The $55,000 claim was settled by Raymond James for $7,500 in 2017, against Davis’ wish, the two public and one industry arbitrator wrote. “This expungement will have no adverse effect on the investing public, regulators or both,” they concluded, but keeping the complaint on public display “does unwarranted harm to the financial advisor.”
Davis could not be reached for comment and his lawyer, Bruce W. Barnes of Safety Harbor, Fla., did not return a call for comment.
The customer, whose name and lawyer were not disclosed in the award document, did not object to Davis’ expungement claim and did not participate in the expungement hearing, the award decision said.
Lawyers representing brokerage firms and investors said the strongly worded decision is unique in tone, relatively rare in providing such a detailed analysis and clearly conveys the arbitrators’ pique.
“Sensationalism does not belong in Finra, and Finra needs to take a strong position on considering whether to sanction a lawyer for filing claims like these,” said Thomas Lewis, a partner at Stevens & Lee, who represents firms and brokers against customer claims. “A court would sanction a lawyer for filing something ‘devoid of merit,’ and could require the lawyer to pay attorney’s fees.”
A Finra spokeswoman did not immediately respond to a request for comment on whether the industry-financed regulator has considered whether it could impose such sanctions.
They are not discussed in expungement rule revisions aimed at making it harder to erase customer complaints that Finra has proposed to the Securities and Exchange Commission.
Andrew Stoltmann, a plaintiff’s lawyer and a director of PIABA, a trade group for the investors’ bar, said the group opposes sanctions, but understands how arguments like those marshalled in the Davis case could raise the issue.
“I don’t think I’ve ever seen such strong language in granting an expungement,” the Chicago-area lawyer said. “It’s disconcerting, but there are some frivolous claims that should get expunged.”
Most, he asserted, are filed by lawyers unfamiliar with securities arbitration. A PIABA-sponsored foundation recently published a report highly critical of the alleged ease with which brokers can expunge customer complaints.
The Davis decision was written by John P. Cullem, a lawyer who was the arbitration panel’s chairperson, according to Lewis Brewer, the other “public” member of the panel. Neither Cullem nor Howard A. Baker, a “non-public” arbitrator on the panel who worked for years as an American Stock Exchange executive, could be reached for comment.

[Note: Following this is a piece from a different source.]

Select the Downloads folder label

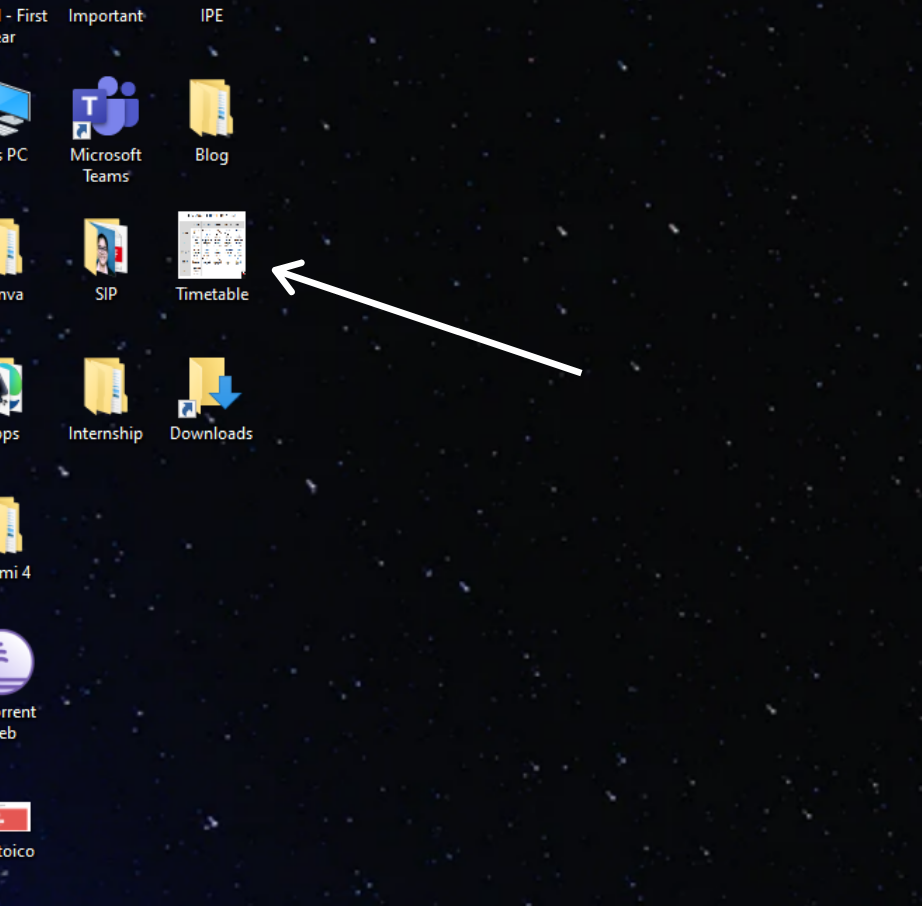pos(211,433)
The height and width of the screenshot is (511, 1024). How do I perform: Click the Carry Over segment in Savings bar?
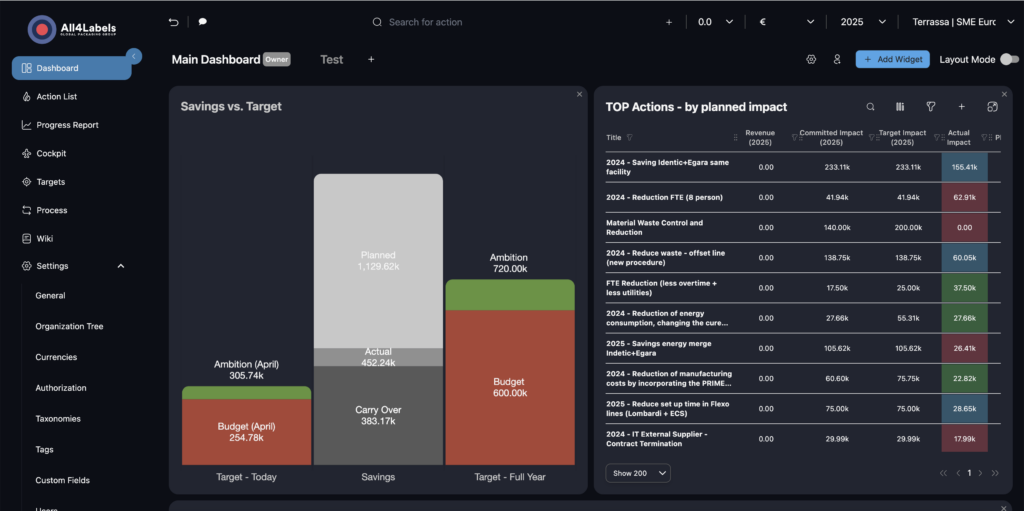pos(378,415)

Brewer, a lawyer and a former member of the state of West Virginia’s ethics commission, said he had no concerns as to whether the bluntly worded decision would make lawyers wary of picking him for further panels.
“I applaud these arbitrators for not being afraid to write what they are thinking,” said Lewis. “Any respectable attorney, whether claimants’ or respondents’ counsel, should like that.”